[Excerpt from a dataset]
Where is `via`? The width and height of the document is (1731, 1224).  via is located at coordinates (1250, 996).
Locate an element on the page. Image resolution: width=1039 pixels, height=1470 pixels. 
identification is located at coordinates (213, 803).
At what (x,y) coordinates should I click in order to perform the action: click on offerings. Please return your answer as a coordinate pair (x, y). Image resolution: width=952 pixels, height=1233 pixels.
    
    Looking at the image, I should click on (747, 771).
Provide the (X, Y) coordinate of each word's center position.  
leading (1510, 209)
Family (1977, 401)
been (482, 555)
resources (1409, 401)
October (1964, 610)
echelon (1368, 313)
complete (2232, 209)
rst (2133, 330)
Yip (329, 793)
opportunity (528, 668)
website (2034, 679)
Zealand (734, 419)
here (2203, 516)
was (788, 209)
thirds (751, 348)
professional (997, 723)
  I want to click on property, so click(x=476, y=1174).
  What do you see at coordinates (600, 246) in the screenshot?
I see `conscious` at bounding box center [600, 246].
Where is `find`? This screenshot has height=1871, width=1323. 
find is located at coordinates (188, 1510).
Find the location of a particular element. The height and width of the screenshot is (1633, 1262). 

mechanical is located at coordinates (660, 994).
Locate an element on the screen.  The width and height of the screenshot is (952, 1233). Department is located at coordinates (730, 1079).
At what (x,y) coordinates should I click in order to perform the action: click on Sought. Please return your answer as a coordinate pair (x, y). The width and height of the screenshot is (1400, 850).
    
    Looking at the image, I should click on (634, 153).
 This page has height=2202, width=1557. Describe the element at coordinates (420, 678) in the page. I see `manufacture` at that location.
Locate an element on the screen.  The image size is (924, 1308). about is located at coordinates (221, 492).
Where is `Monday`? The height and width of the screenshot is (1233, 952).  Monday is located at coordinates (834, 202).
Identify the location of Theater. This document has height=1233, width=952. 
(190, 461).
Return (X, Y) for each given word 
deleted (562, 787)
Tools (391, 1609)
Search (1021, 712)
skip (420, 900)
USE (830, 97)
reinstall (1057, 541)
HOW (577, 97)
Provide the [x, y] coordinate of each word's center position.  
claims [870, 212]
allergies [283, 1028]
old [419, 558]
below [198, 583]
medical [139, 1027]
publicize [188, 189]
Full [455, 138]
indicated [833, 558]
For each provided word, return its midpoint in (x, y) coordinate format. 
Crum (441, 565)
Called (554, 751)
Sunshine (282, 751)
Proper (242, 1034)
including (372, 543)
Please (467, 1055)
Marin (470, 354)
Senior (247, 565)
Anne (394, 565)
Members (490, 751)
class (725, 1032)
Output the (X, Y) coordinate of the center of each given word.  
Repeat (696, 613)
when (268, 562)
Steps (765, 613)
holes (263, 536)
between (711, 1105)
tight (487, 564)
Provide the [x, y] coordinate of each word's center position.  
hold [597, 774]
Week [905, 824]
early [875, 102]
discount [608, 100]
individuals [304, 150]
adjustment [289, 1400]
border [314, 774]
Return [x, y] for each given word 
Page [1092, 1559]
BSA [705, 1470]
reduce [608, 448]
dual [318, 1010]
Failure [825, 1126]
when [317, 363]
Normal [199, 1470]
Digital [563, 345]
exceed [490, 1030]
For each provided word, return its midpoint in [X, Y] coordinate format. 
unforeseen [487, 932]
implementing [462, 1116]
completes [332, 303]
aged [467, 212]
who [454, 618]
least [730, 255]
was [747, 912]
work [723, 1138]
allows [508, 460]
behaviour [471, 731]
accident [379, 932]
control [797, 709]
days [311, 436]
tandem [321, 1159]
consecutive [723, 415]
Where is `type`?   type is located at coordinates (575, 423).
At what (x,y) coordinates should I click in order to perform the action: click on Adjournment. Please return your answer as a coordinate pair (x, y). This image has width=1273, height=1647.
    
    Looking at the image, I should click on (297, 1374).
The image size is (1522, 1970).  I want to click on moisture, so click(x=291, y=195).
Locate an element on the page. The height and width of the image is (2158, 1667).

_Set task:_
Copy out verbatim the stretch from the start of the items through the line containing "identification is located".

_Finished task:_
Where is `via`? The width and height of the document is (1731, 1224).  via is located at coordinates (1250, 996).
Locate an element on the page. Image resolution: width=1039 pixels, height=1470 pixels. 
identification is located at coordinates (213, 803).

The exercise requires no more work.